▶ **What to do**:
(1) In the dog-photo thread, why does Marzi call the post "not fair"?
(2) Set down the listing from its start through the line that contains "Switch to the", both ends included, with every character unchanged.

▶ **Page**:
▶

# Do you want me ???



## wilfiboy (Sep 18, 2010)

Pee po....scruffy dog


----------



## JoJo (Mar 2, 2011)

Yes I want you xxxx

Peek a Poo


----------



## lady amanda (Nov 26, 2010)

AWE!!!!! that picture is just too cute!!! lol silly girl.


----------



## Von (Nov 1, 2012)

I want her too!! Sweet photo


----------



## dio.ren (Jan 18, 2013)

Too cute


----------



## Marzi (Sep 17, 2012)

Now that is not fair, you got all of my hopes up - I thought excellent a dog that needs a new home, but I suspect you didn't really mean that.... but if you did, YES I DO!


----------



## wilfiboy (Sep 18, 2010)

Ahh Marzi sorry I might just keep her for the time being. She kept popping her head out I had to sit and wait to get a shot. Her muzzle was all over the place and she was covered in dried leaves.

◀

▶ **Provided records**:

▶

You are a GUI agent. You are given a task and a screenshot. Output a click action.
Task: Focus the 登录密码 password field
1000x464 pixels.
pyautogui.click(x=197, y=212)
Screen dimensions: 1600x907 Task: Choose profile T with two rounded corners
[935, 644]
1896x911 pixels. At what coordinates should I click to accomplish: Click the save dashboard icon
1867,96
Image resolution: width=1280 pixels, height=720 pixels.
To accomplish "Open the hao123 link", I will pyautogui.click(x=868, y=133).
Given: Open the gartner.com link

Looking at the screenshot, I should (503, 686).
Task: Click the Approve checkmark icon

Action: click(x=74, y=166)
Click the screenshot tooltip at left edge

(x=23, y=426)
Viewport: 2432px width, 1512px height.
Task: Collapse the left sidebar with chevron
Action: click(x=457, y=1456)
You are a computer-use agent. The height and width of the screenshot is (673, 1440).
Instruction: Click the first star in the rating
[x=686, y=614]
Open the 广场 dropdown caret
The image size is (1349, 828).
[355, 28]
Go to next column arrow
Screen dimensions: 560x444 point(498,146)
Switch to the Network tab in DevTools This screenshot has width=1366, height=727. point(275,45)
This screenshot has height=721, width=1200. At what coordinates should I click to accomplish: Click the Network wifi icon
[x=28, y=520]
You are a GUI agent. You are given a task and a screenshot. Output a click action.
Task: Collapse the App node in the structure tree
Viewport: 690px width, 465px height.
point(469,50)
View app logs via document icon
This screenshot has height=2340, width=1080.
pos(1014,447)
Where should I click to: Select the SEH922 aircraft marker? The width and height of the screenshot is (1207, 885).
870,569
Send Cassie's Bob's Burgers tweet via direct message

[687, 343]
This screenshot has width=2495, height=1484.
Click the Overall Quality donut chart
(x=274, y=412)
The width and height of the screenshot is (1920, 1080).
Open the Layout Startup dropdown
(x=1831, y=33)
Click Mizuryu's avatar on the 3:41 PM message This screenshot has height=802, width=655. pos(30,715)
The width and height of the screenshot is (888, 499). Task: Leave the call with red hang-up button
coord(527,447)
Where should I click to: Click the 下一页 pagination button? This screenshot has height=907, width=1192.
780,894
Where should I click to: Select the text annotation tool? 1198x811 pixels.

◀

▶ **Answers for the tasks**:
(1) Marzi says the post got her hopes up: she thought it meant a dog needed a new home. She suspects the poster didn't really mean that.

(2)
You are a GUI agent. You are given a task and a screenshot. Output a click action.
Task: Focus the 登录密码 password field
1000x464 pixels.
pyautogui.click(x=197, y=212)
Screen dimensions: 1600x907 Task: Choose profile T with two rounded corners
[935, 644]
1896x911 pixels. At what coordinates should I click to accomplish: Click the save dashboard icon
1867,96
Image resolution: width=1280 pixels, height=720 pixels.
To accomplish "Open the hao123 link", I will pyautogui.click(x=868, y=133).
Given: Open the gartner.com link

Looking at the screenshot, I should (503, 686).
Task: Click the Approve checkmark icon

Action: click(x=74, y=166)
Click the screenshot tooltip at left edge

(x=23, y=426)
Viewport: 2432px width, 1512px height.
Task: Collapse the left sidebar with chevron
Action: click(x=457, y=1456)
You are a computer-use agent. The height and width of the screenshot is (673, 1440).
Instruction: Click the first star in the rating
[x=686, y=614]
Open the 广场 dropdown caret
The image size is (1349, 828).
[355, 28]
Go to next column arrow
Screen dimensions: 560x444 point(498,146)
Switch to the Network tab in DevTools This screenshot has width=1366, height=727. point(275,45)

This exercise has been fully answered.